The ’56 Olympics were held in Melbourne, Australia. The USA women’s 4X4 100-meter relay team finished third (44.9) in a close finish behind Great Britain and the Australian team that won the gold medal with a time of 44.5 seconds.

The U.S. fielded the team of Isabelle Daniels, Mae Faggs, Margaret Matthews and Wilma Rudolph. Matthews-Wilburn is the mother of former Washington Redskins player Barry Wilburn and was a devoted to public education for 35 years.

Forty years ago, while sharing her success story and passing her Bronze Medal around during a school assembly, the medal was stolen. Stevens, a two-time Olympic Gold and Silver Medalist, is Matthews-Wilburn’s goddaughter. Last January, two women were being interviewed for a television show when Stevens learned of the missing medal.
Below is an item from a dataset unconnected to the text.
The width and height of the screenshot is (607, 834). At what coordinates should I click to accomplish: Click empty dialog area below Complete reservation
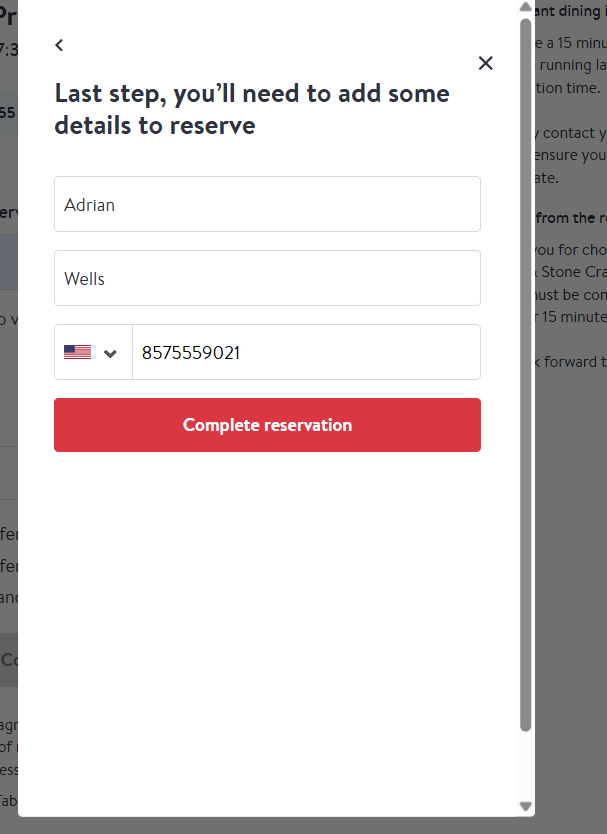pos(267,600)
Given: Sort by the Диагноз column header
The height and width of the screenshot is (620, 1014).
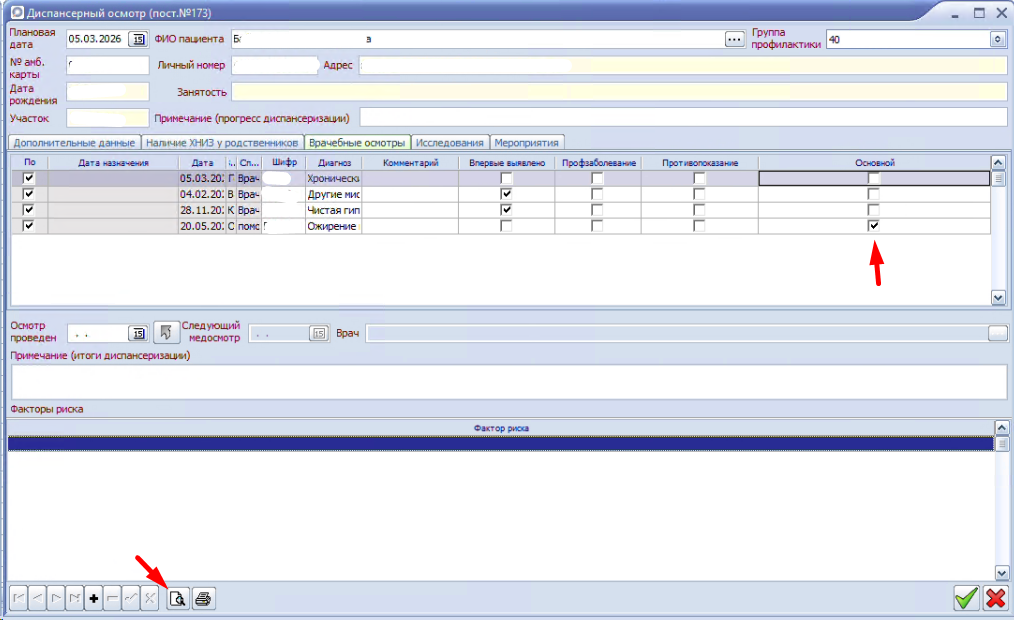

Devastated, Stevens contacted the United States Olympic Committee, Cindy Stinger and the International Olympic Committee in Switzerland to see what could be done. After 11 months of investigation, the IOC voted to replace the missing bronze medal.

Last Sunday (Dec. 23) during regular church services at Word of Life Healing Ministry at 2869 Mendenall, Stevens and Pastor Beatrice Holloway (an Olympic coach and Stevens’ mother) presented Matthews-Wilburn with the Olympic medal during a medal ceremony.

“Thank God,” Matthews-Wilburn said, unaware of the goal that Stevens had been pursuing. “This is such an honor.”

Stevens is calling the medal a holiday miracle.

“I was like, I’m not going to wait until Christmas,” Stevens said.

“I, too, used to let people hold my medal and put it around their neck. But from now on out my medal is staying around my neck and you can look at it from afar.”

A native of Griffin, Ga., Matthews-Wilburn was inducted into the Georgia Sports Hall of Fame in 1997 and continues to promote the sport of track and field on a regular basis.